**PROBLEM TO WORK ON**
Print word for word the lines of the material from the line holding "Given: Set payment status to 未決済" through the end of the material, inclusive. Leave the pictures out.

Word and element location records:
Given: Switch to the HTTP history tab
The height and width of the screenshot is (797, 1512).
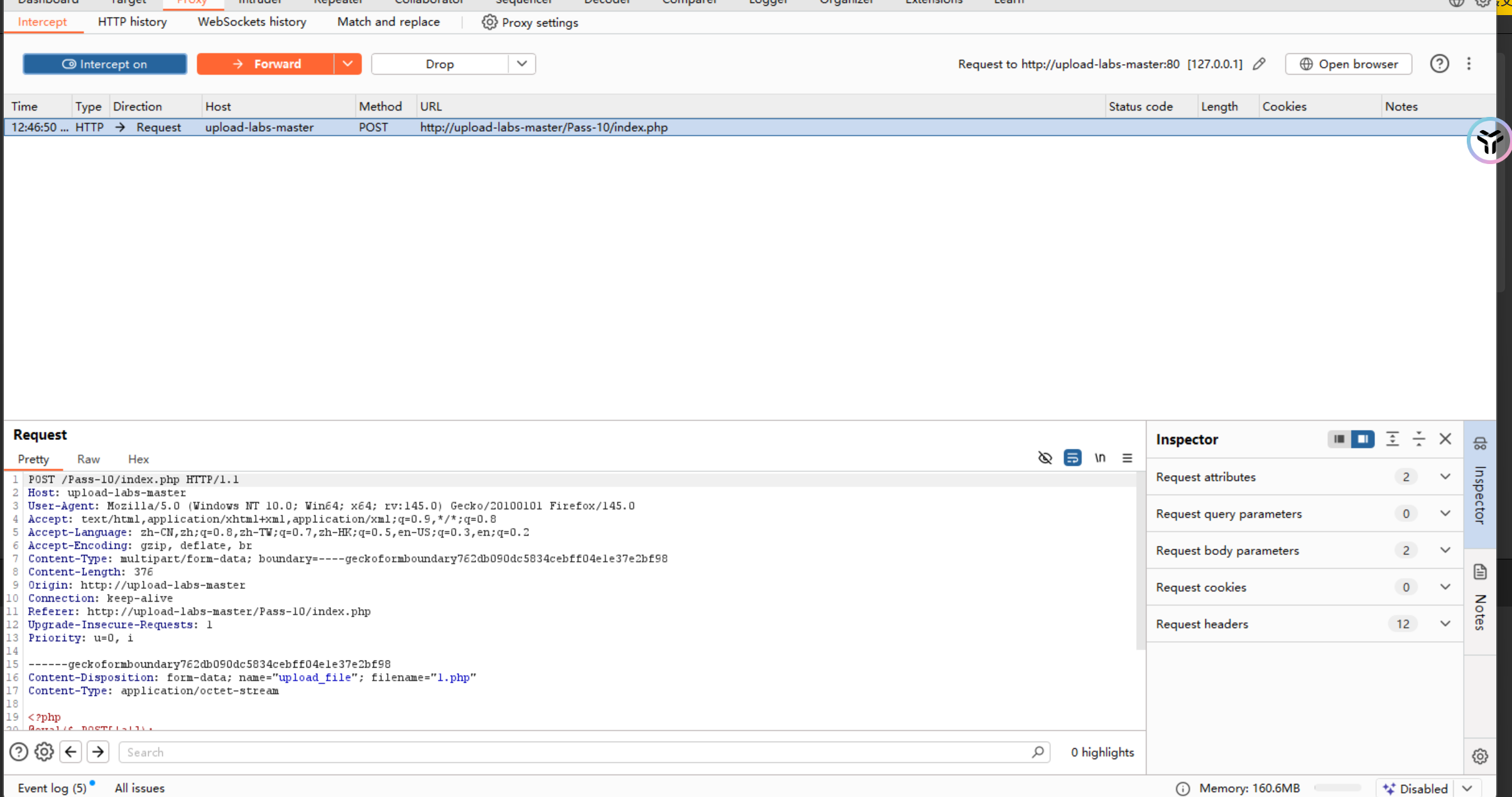Looking at the screenshot, I should (x=133, y=22).
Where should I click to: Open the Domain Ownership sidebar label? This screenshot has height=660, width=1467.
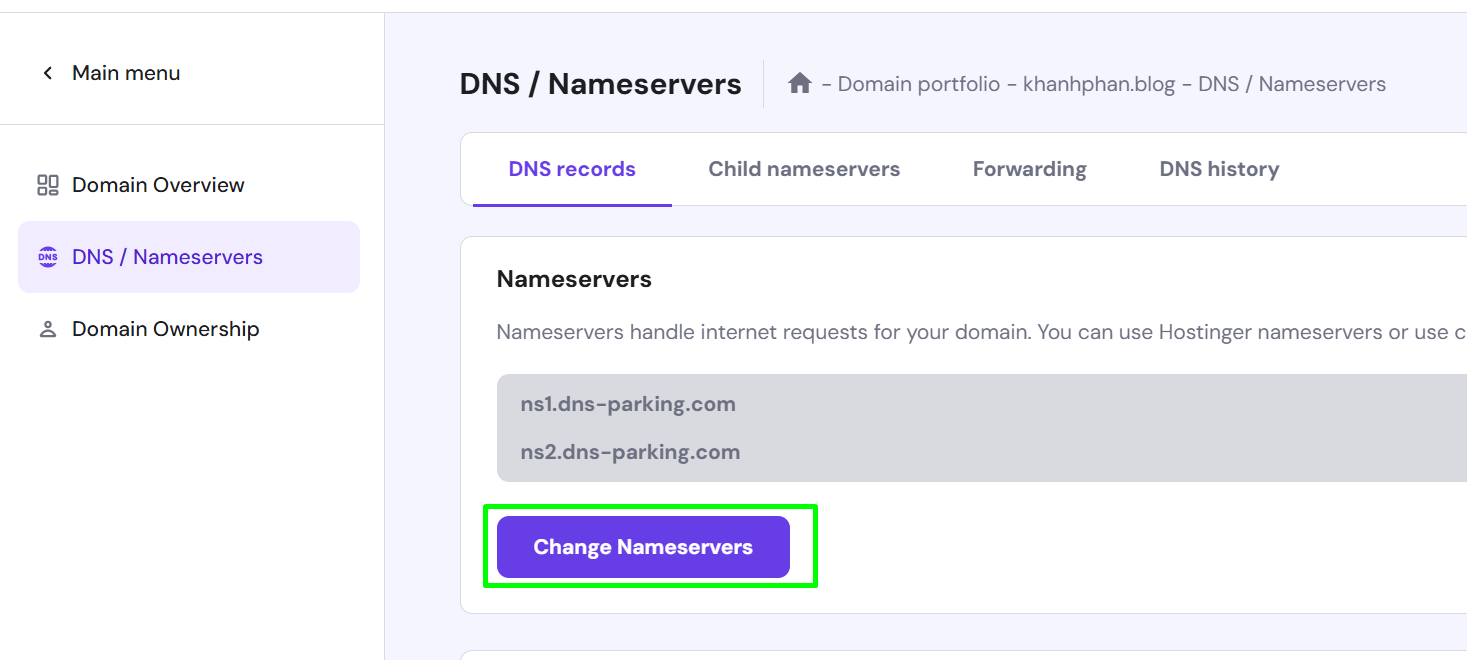pos(166,329)
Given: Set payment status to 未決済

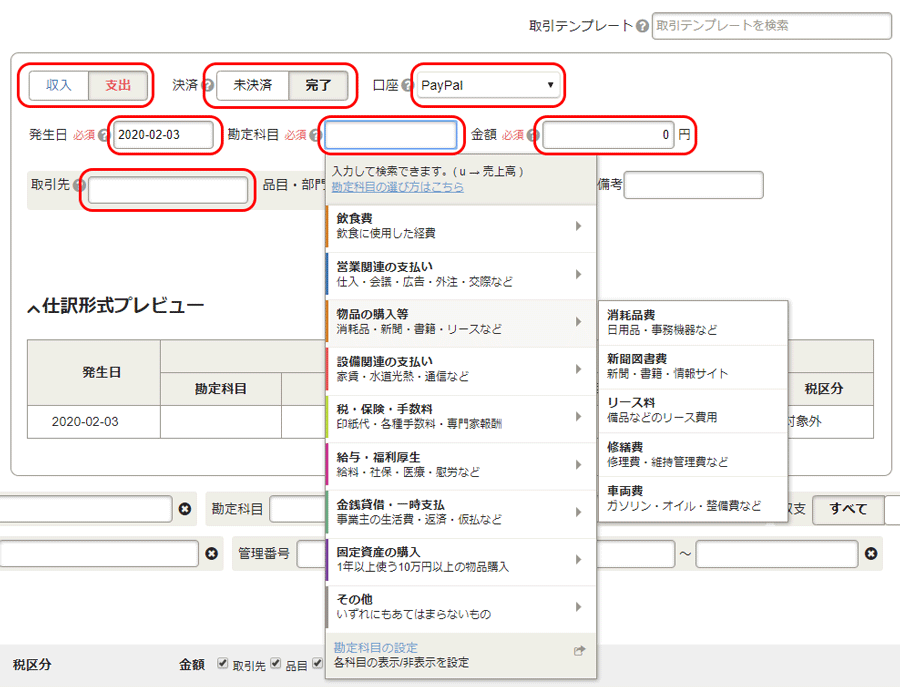Looking at the screenshot, I should [x=250, y=86].
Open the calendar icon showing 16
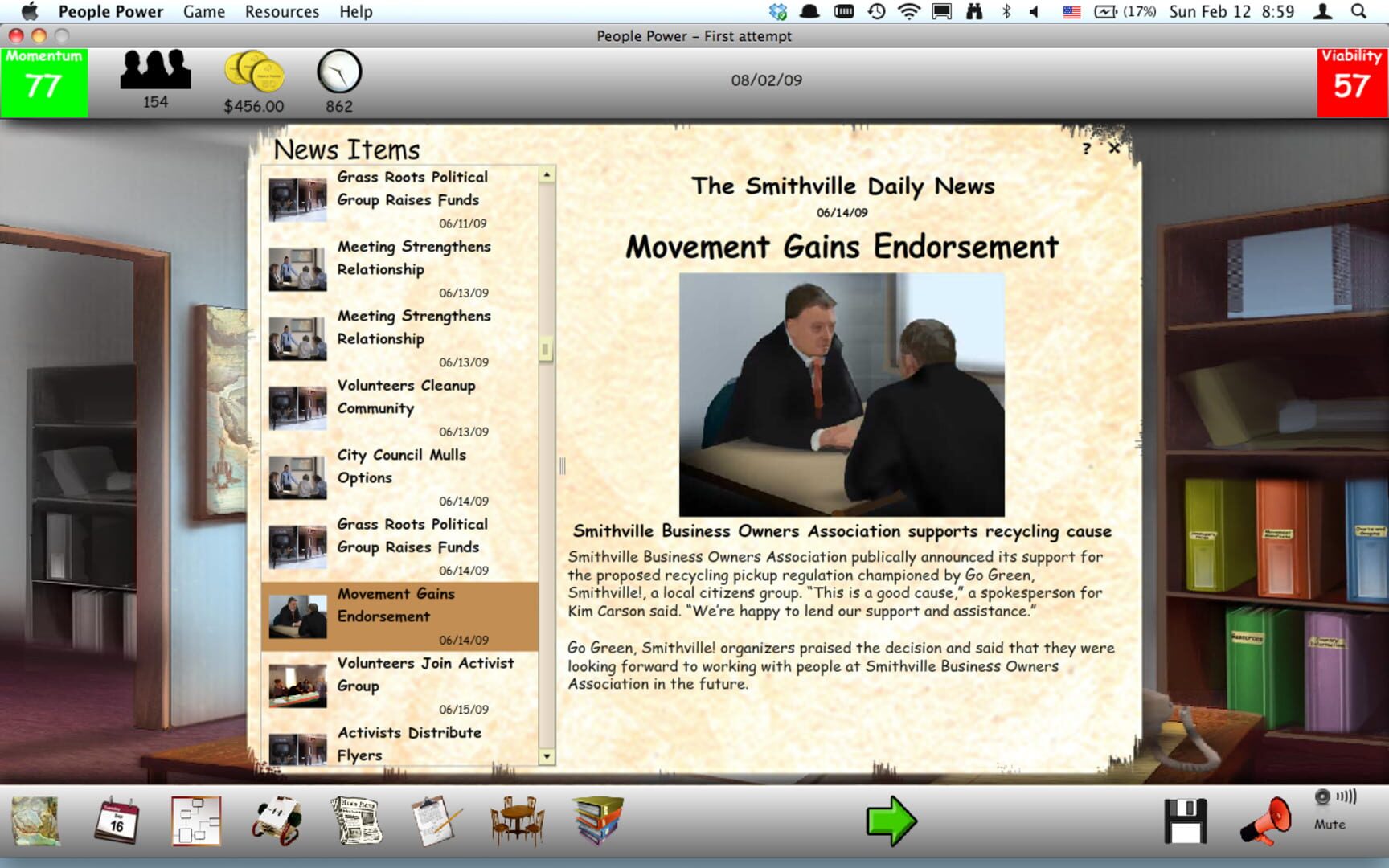Image resolution: width=1389 pixels, height=868 pixels. point(117,821)
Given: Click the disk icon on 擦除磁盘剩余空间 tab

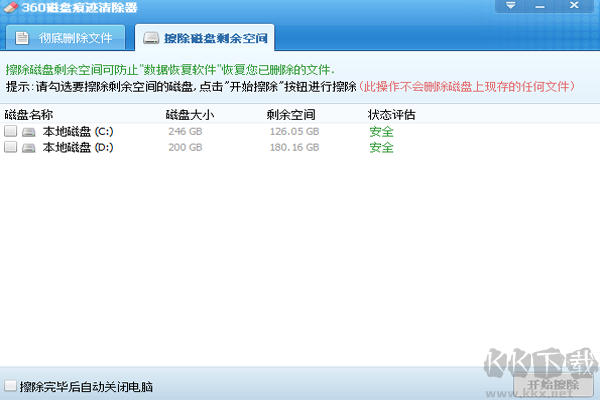Looking at the screenshot, I should pos(150,40).
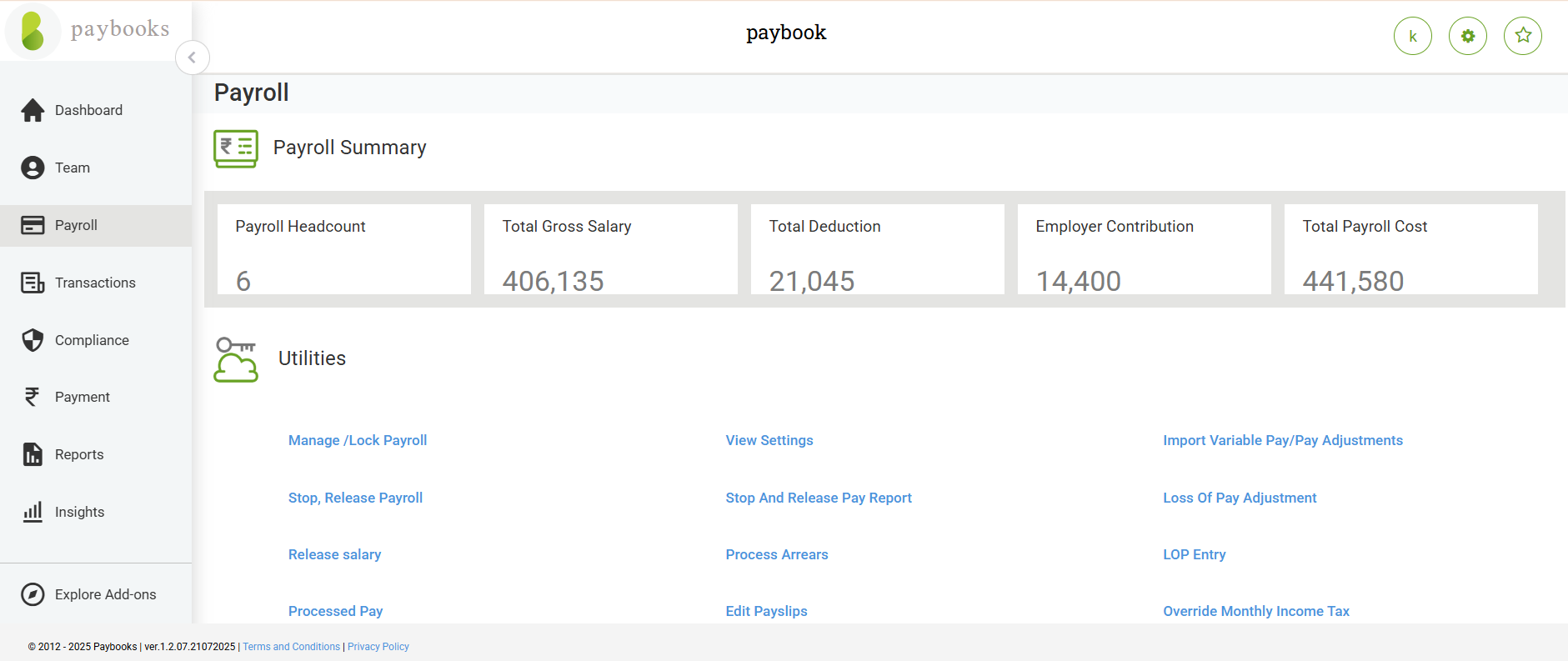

**FULL OUTPUT**
Given: Set payment status to 未決済

Looking at the screenshot, I should [x=250, y=86].
Open the calendar icon showing 16
Image resolution: width=1389 pixels, height=868 pixels. point(117,821)
Given: Click the disk icon on 擦除磁盘剩余空间 tab

Looking at the screenshot, I should pos(150,40).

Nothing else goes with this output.